■ **Selected text**
════════════════
Phi-Former: A Pairwise Hierarchical Approach for Compound-Protein Interactions Prediction
Zhe Wang, Zijing Liu, Chencheng Xu, Yuan Yao
TL;DR
This work tackles compound-protein interaction (CPI) prediction by explicitly incorporating motif-level information through a hierarchical, pairwise representation learning framework called Phi-former. It introduces two encoders for atoms and motifs plus a third encoder that treats motifs as priors, trained via distance-based SSL with three losses $L_V$, $L_M$, and $L_{V|M}$ during pre-training and a downstream fine-tuning stage for CPI tasks. Empirical results on binding-affinity prediction (PDBBind/CASF) show Phi-former achieves strong RMSE and Pearson performance, with ablations confirming the benefit of pre-training and motif-level supervision; a case study on π–π interactions demonstrates chemical consistency and interpretability. Overall, the approach improves interpretability and alignment with chemical principles, offering a path toward more reliable and rational drug design and precision medicine applications, with potential extensions to DDI and PPI in future work.
════════════════
[Dataset entries]
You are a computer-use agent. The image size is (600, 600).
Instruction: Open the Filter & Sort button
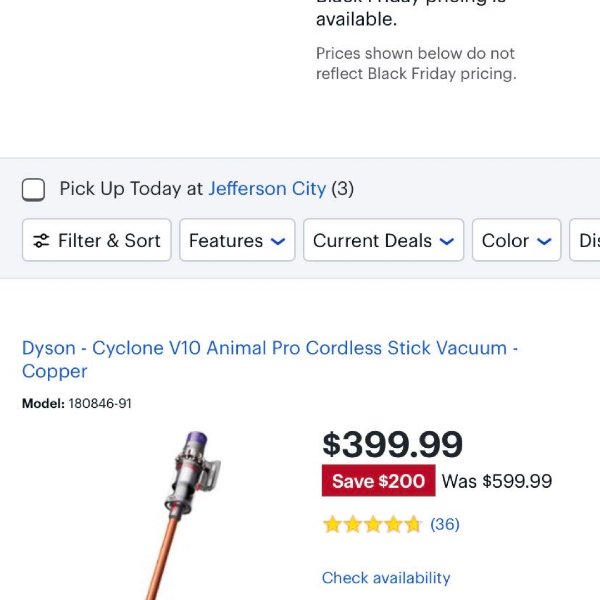pos(96,240)
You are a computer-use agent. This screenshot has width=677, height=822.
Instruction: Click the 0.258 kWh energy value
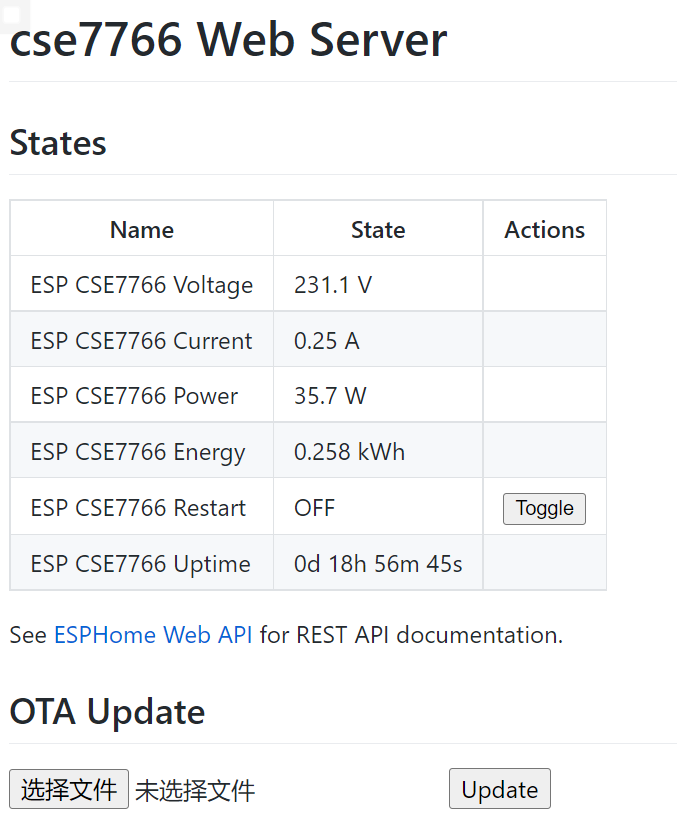(x=349, y=452)
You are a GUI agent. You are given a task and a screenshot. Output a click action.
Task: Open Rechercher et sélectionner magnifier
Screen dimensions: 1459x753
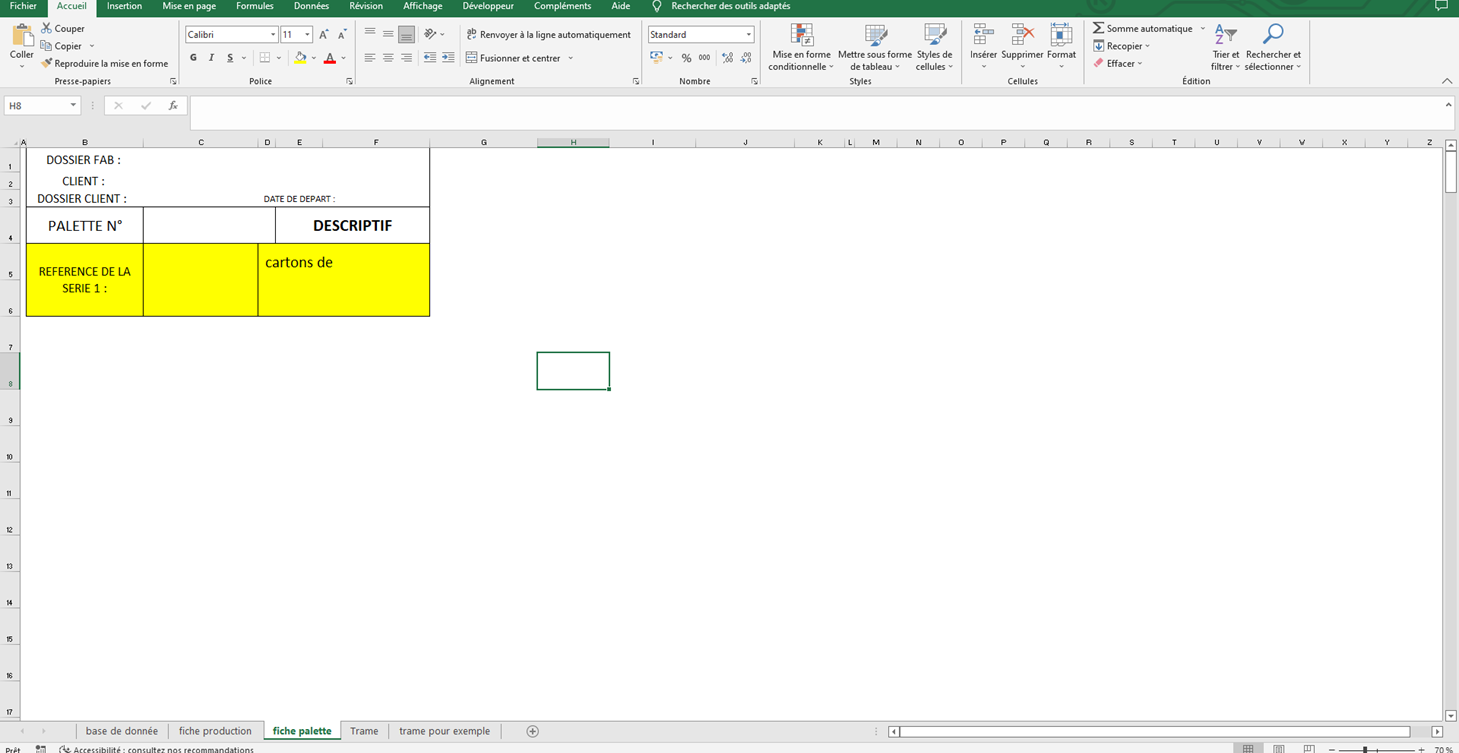point(1273,36)
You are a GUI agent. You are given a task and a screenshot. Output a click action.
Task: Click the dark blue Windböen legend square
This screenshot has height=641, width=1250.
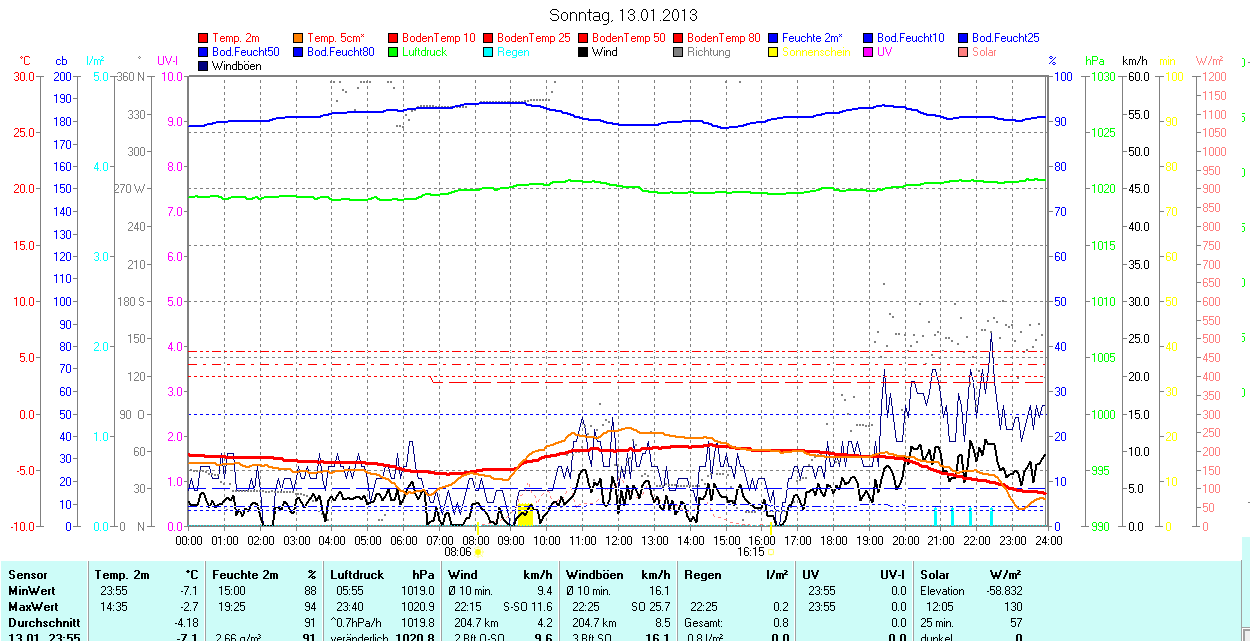(204, 66)
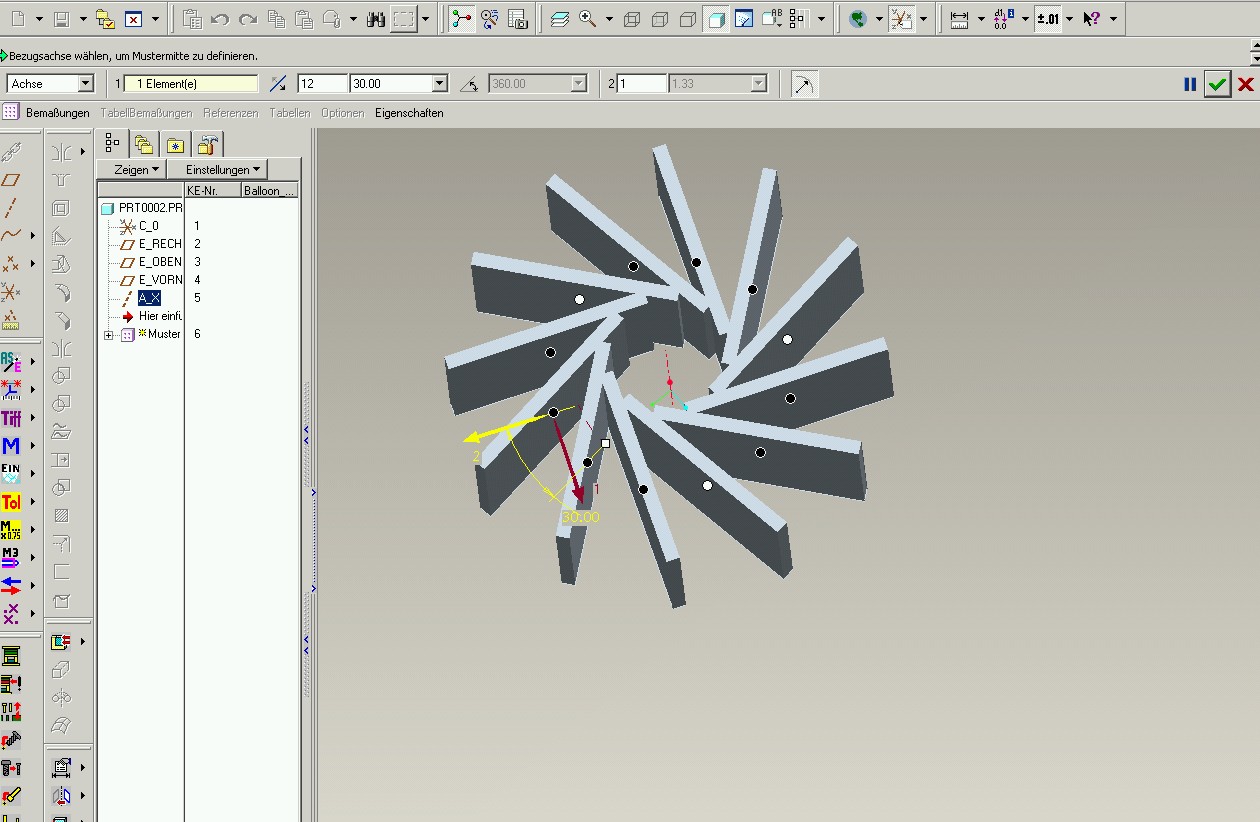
════════════════
■ **Task set**
**A)** In the Phi-Former summary, what kind of interaction does the case study look at?
**B)** Name every author listed on the Phi-Former summary.
**C)** Write the next part of the Phi-Former summary, starting after its final sentence.
The data is separate material from the Phi-Former summary.

■ **Answers to the problems**
**A)** π–π interactions

**B)** Zhe Wang, Zijing Liu, Chencheng Xu, Yuan Yao

**C)**
Abstract
Drug discovery remains time-consuming, labor-intensive, and expensive, often requiring years and substantial investment per drug candidate. Predicting compound-protein interactions (CPIs) is a critical component in this process, enabling the identification of molecular interactions between drug candidates and target proteins. Recent deep learning methods have successfully modeled CPIs at the atomic level, achieving improved efficiency and accuracy over traditional energy-based approaches. However, these models do not always align with chemical realities, as molecular fragments (motifs or functional groups) typically serve as the primary units of biological recognition and binding. In this paper, we propose Phi-former, a pairwise hierarchical interaction representation learning method that addresses this gap by incorporating the biological role of motifs in CPIs. Phi-former represents compounds and proteins hierarchically and employs a pairwise pre-training framework to model interactions systematically across atom-atom, motif-motif, and atom-motif levels, reflecting how biological systems recognize molecular partners. We design intra-level and inter-level learning pipelines that make different interaction levels mutually beneficial. Experimental results demonstrate that Phi-former achieves superior performance on CPI-related tasks. A case study shows that our method accurately identifies specific atoms or motifs activated in CPIs, providing interpretable model explanations. These insights may guide rational drug design and support precision medicine applications.